Congratulations to TJX for entering the history books, by being the victim of the largest reported data theft in history.
Person or persons unknown have hacked into the TJX database, and stolen data from at least 45.7 million credit and debit cards of shoppers at off-price retailers including T.J. Maxx and Marshalls.
However, the problems for TJX don't end there. Rather foolishly, although they reported the theft 2 months ago, they only reported the number stolen card details last week.
That mistake and the possible security lapses may well cost them dear, as various orangisations are mooting taking legal action against them.
IT experts have been quoted in the Media as saying that the information disclosed to date, indicates that there were security weaknesses viz; failure to promptly delete data on customer transactions, and to guard secrets about how such data is protected through encryption.
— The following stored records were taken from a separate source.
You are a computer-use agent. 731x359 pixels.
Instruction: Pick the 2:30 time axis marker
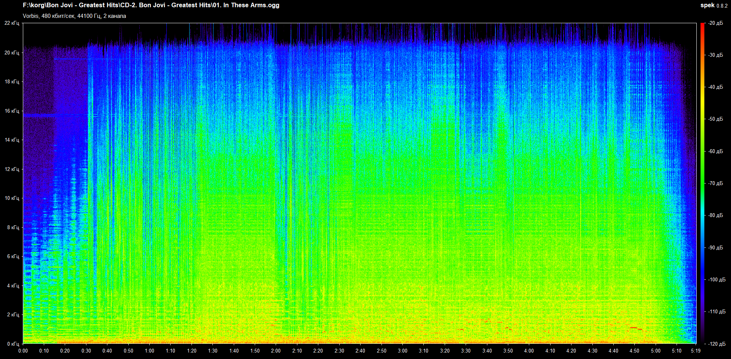point(339,351)
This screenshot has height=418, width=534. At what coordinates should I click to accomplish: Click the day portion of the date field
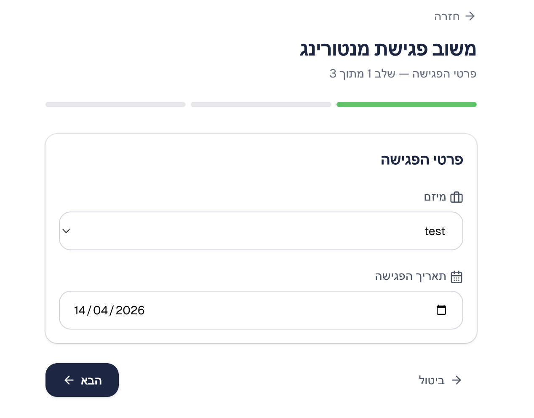click(80, 310)
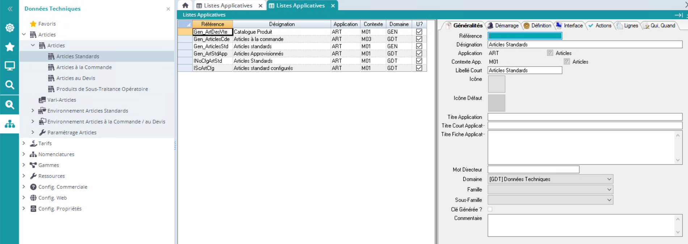Click the pin arrow icon in Listes Applicatives header
The width and height of the screenshot is (688, 244).
(x=678, y=15)
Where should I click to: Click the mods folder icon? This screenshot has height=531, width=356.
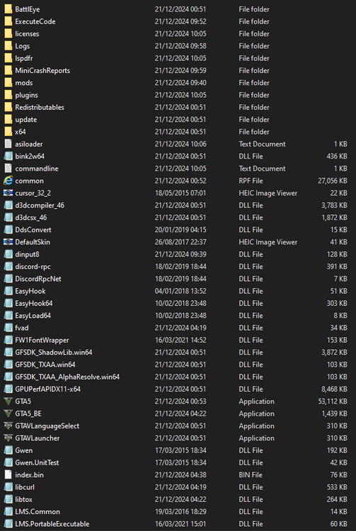[8, 83]
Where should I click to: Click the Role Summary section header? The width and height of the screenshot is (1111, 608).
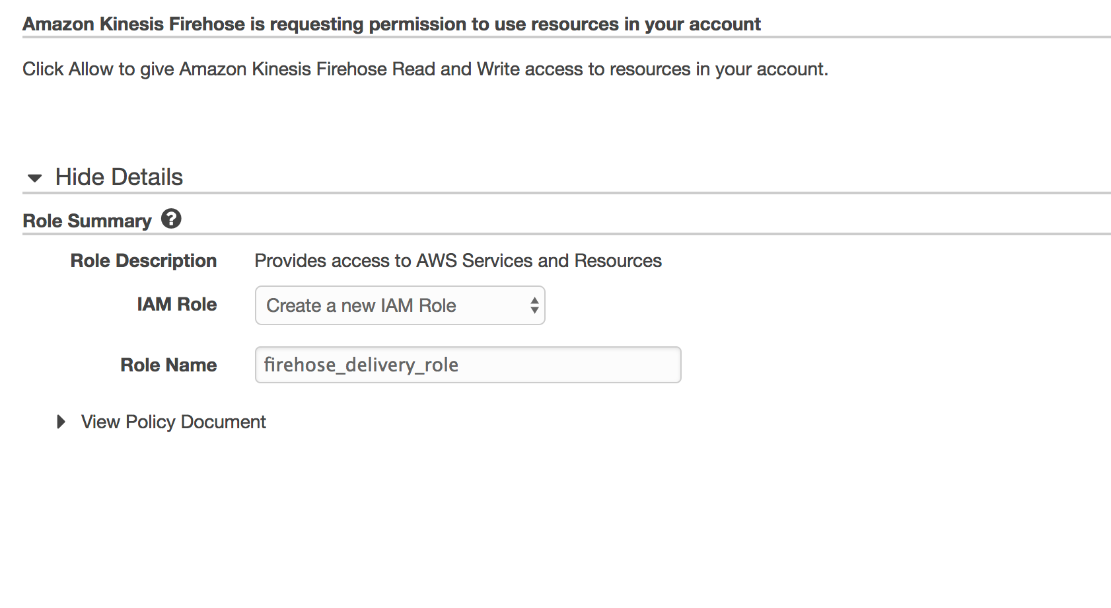coord(86,220)
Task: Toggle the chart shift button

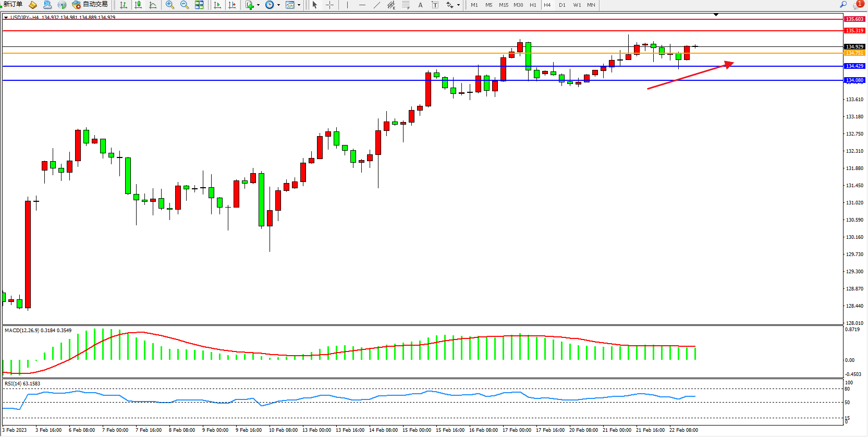Action: pyautogui.click(x=232, y=5)
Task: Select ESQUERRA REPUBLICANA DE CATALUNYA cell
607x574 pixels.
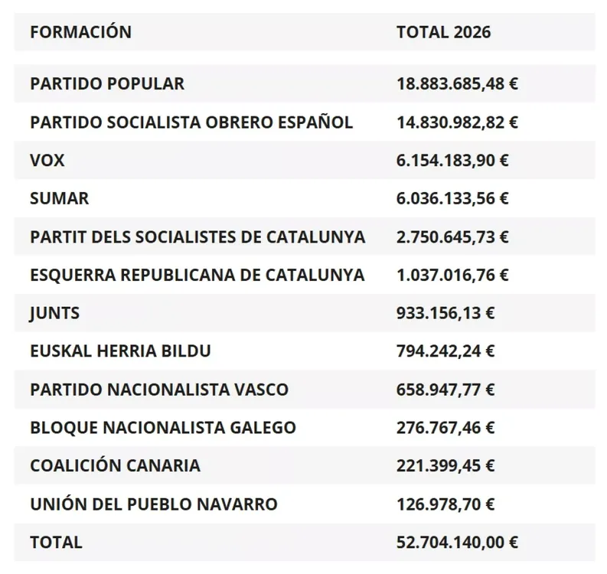Action: pyautogui.click(x=197, y=275)
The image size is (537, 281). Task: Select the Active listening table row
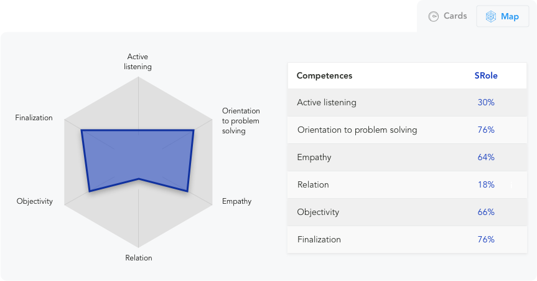coord(407,102)
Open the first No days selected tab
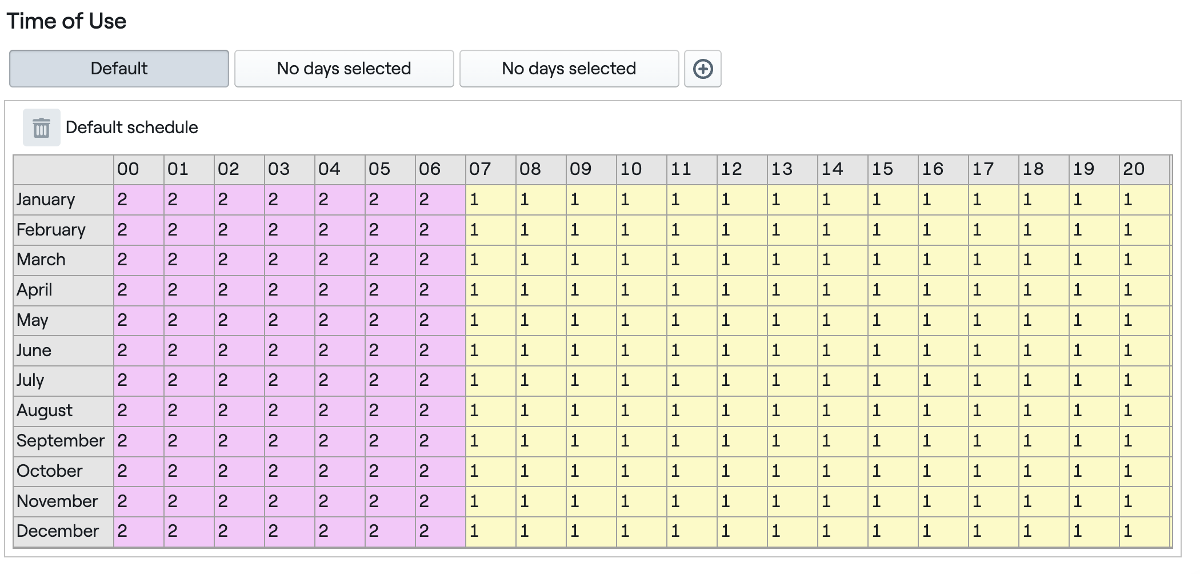The height and width of the screenshot is (574, 1200). [344, 69]
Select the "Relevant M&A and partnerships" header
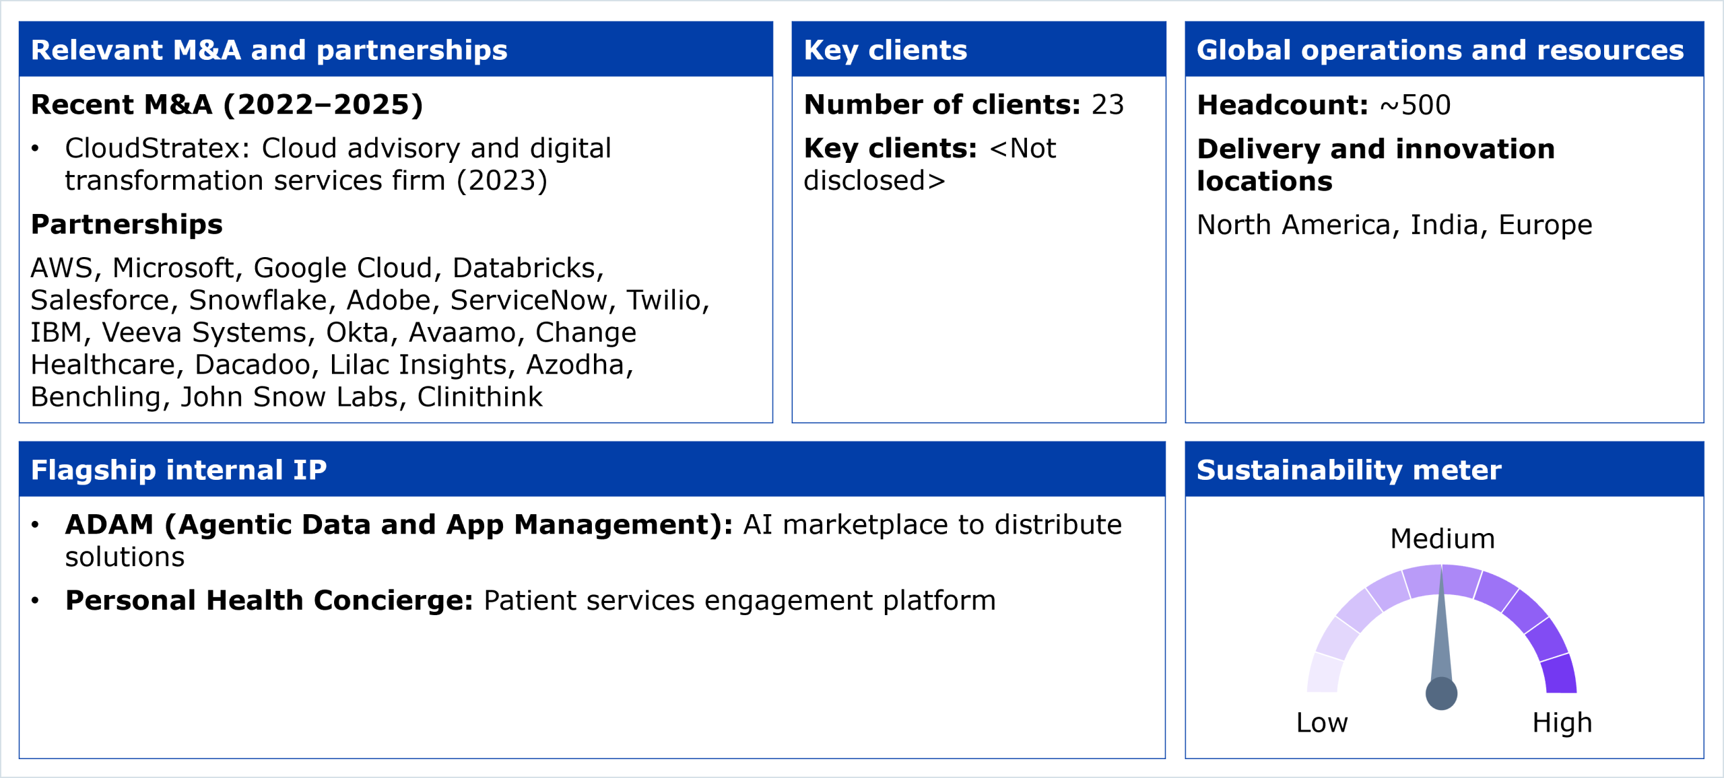The width and height of the screenshot is (1724, 778). click(x=269, y=50)
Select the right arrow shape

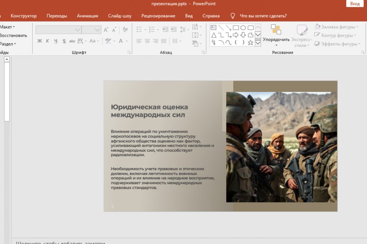coord(236,35)
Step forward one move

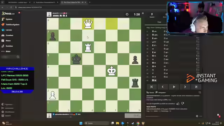(185, 87)
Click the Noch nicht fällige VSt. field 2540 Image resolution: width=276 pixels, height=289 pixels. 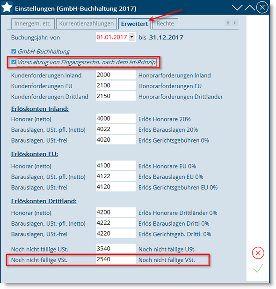[116, 259]
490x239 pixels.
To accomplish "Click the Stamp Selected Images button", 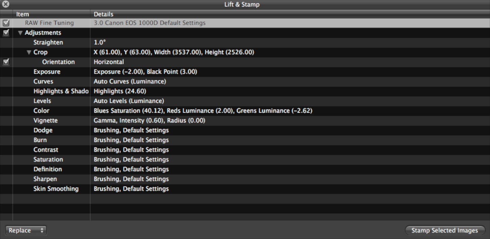I will pyautogui.click(x=445, y=231).
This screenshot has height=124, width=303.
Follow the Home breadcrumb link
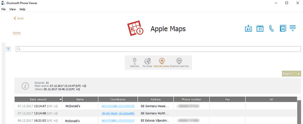[16, 33]
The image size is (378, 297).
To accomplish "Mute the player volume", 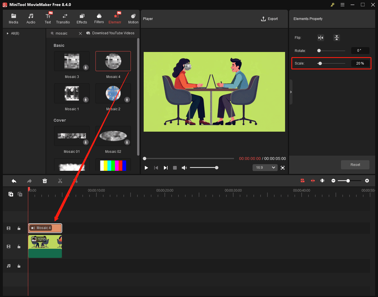I will 184,168.
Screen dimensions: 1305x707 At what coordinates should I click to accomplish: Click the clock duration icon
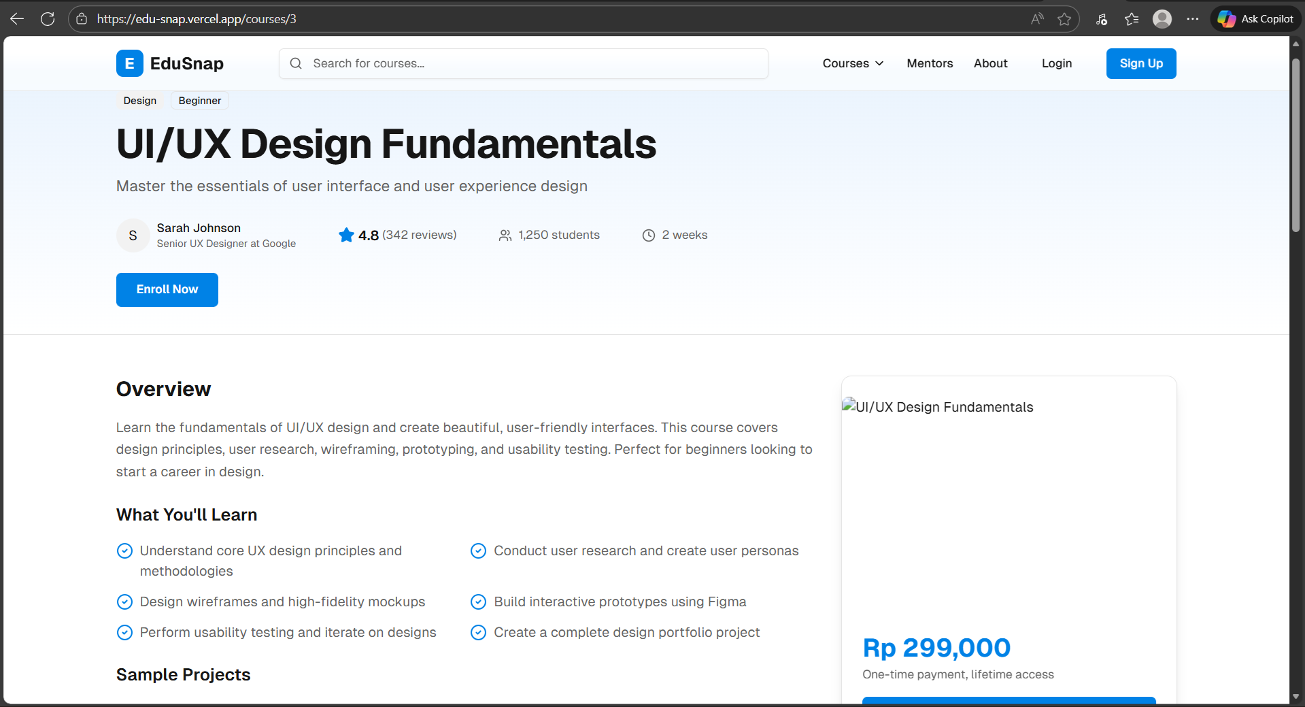[649, 235]
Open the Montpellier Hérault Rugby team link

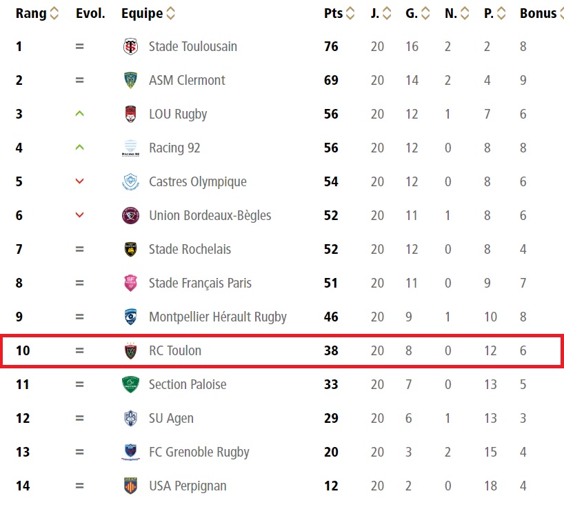(218, 317)
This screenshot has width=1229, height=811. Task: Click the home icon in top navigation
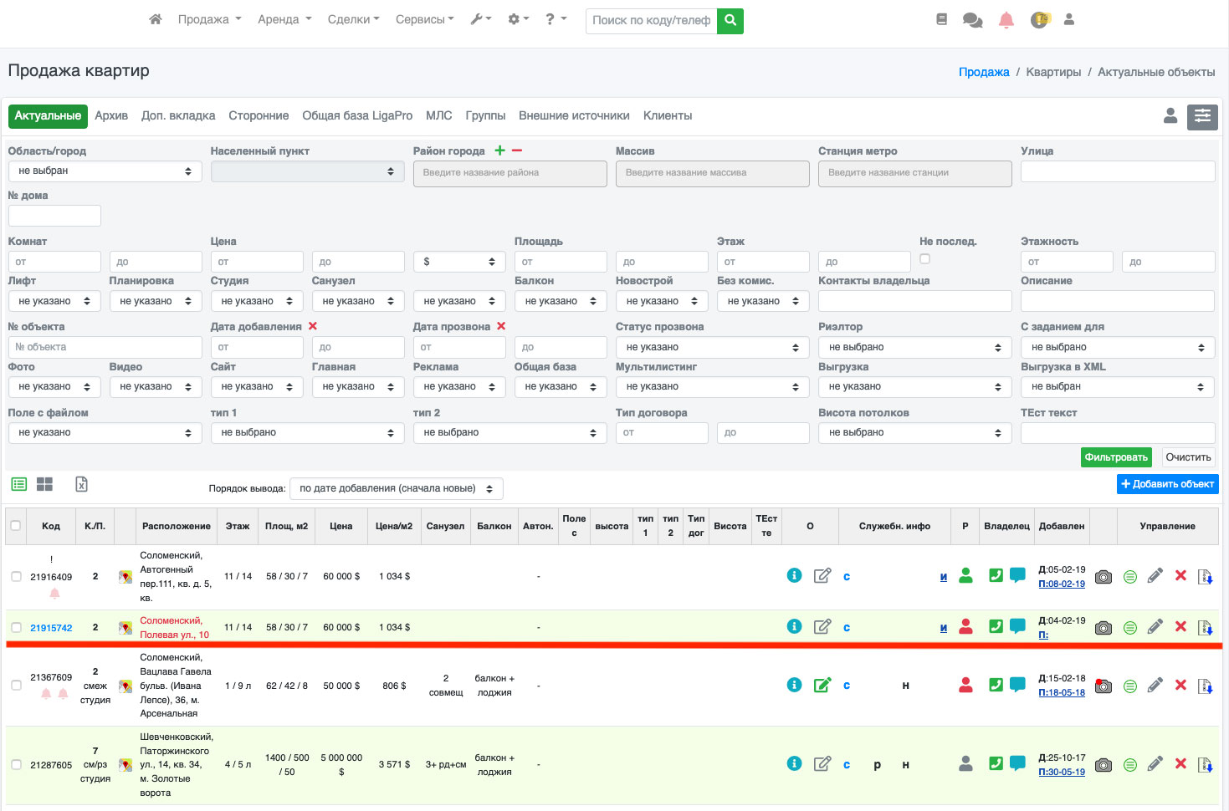pyautogui.click(x=155, y=19)
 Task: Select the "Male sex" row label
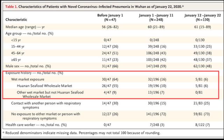[28, 66]
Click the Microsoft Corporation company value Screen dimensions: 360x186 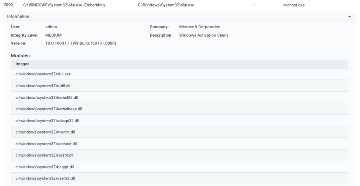click(x=200, y=27)
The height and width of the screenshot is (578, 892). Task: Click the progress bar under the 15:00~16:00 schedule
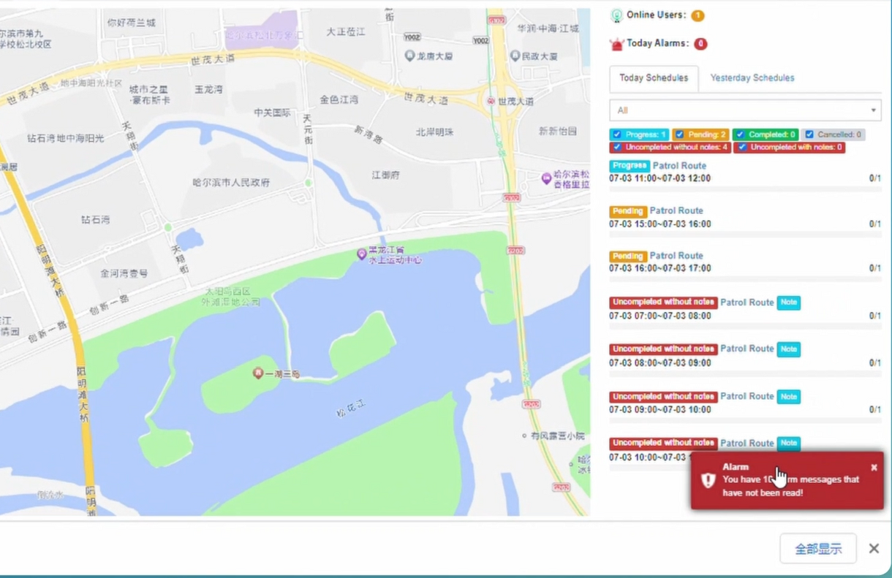[x=744, y=234]
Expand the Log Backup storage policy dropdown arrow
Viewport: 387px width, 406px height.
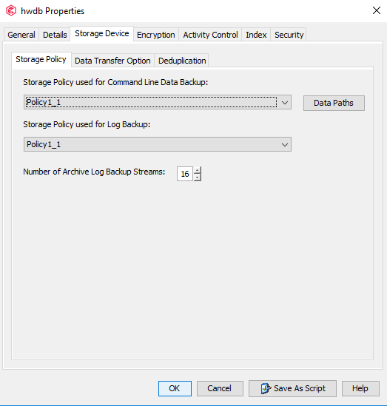pos(284,144)
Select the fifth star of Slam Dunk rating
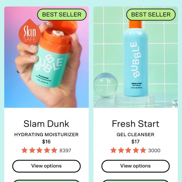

Deepak Taneja, chief executive of Aveksa, said:
"It's not clear when information was deleted, it's not clear who had access to what, and it's not clear whether the data kept in all these files was encrypted, so it's very hard to know how big this was."
Card companies and banks around the world are having to reissue cards to customers, as a precaution against fraud.
Information from 45.7 million cards was stolen from transactions beginning in January 2003 and ending November 23 of that year.
TJX faces an investigation by the Federal Trade Commission, which could fine the company, and lawsuits accusing the firm of failing to safeguard private data.
TJX is the parent company of the T.J. Maxx, Marshalls, HomeGoods and A.J. Wright stores in the US, Winners and HomeSense in Canada and T.K. Maxx in Britain.